September 11, 2020
Patients need careful monitoring for side effects
- Obinutuzumab plus the BCL-2 inhibitor, venetoclax, improve progression-free survival in CLL patients
- This combination of therapies has been shown to cause tumor lysis syndrome in an article published in The New England Journal of Medicine
- Patients need to be monitored carefully while on this treatment
For decades, chemotherapy was the foundation of treatment for chronic lymphocytic leukemia (CLL). Today, monoclonal antibodies like obinutuzumab have become part of the standard of care for CLL patients.

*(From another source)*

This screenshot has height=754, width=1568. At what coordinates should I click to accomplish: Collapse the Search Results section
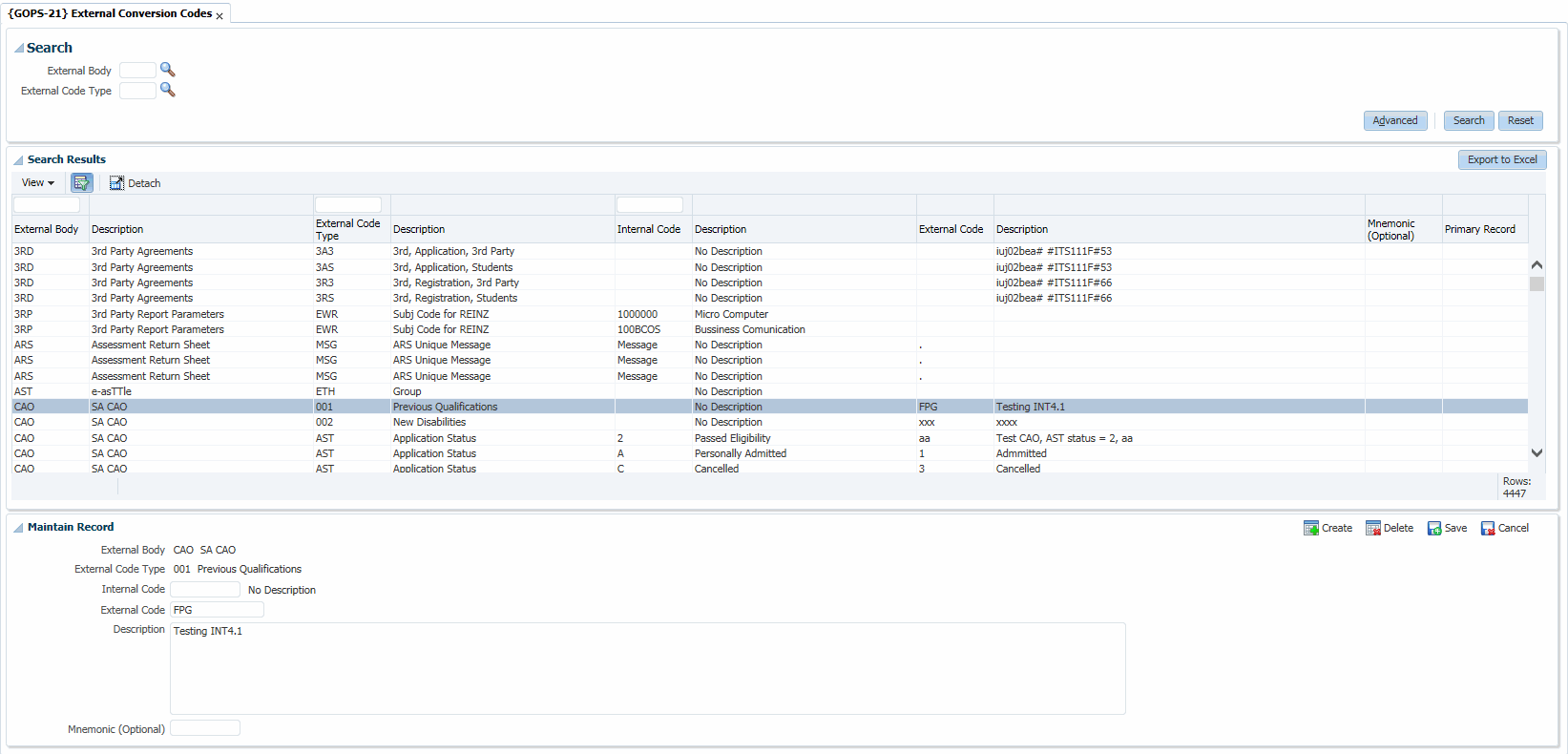coord(18,160)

Obinutuzumab isn’t particularly effective on its own, so it’s typically combined with other agents, such as a Bruton’s tyrosine kinase (BTK) inhibitor or the BCL-2 inhibitor, venetoclax, to attack CLL cells, says Dr. Julie Vose, chief of hematology/oncology at the University of Nebraska Medical Center. The combination “has been found to be quite effective,” she tells SurvivorNet Connect.
For many patients, obinutuzumab plus venetoclax produces long-lasting remissions. In one NEJM study, 88.2% of CLL patients on this drug combination achieved progression-free survival at 24 months, compared to 64.1% in the group given obinutuzumab plus the chemotherapy drug, chlorambucil.
This treatment combination has been shown to induce tumor lysis syndrome, and therefore patients require close monitoring. The simultaneous death of multiple cancer cells can produce electrolyte disturbances and kidney problems. “Patients often have to be monitored very carefully on these treatments,” Dr. Vose says. “And they sometimes have to be hospitalized for their first treatment.”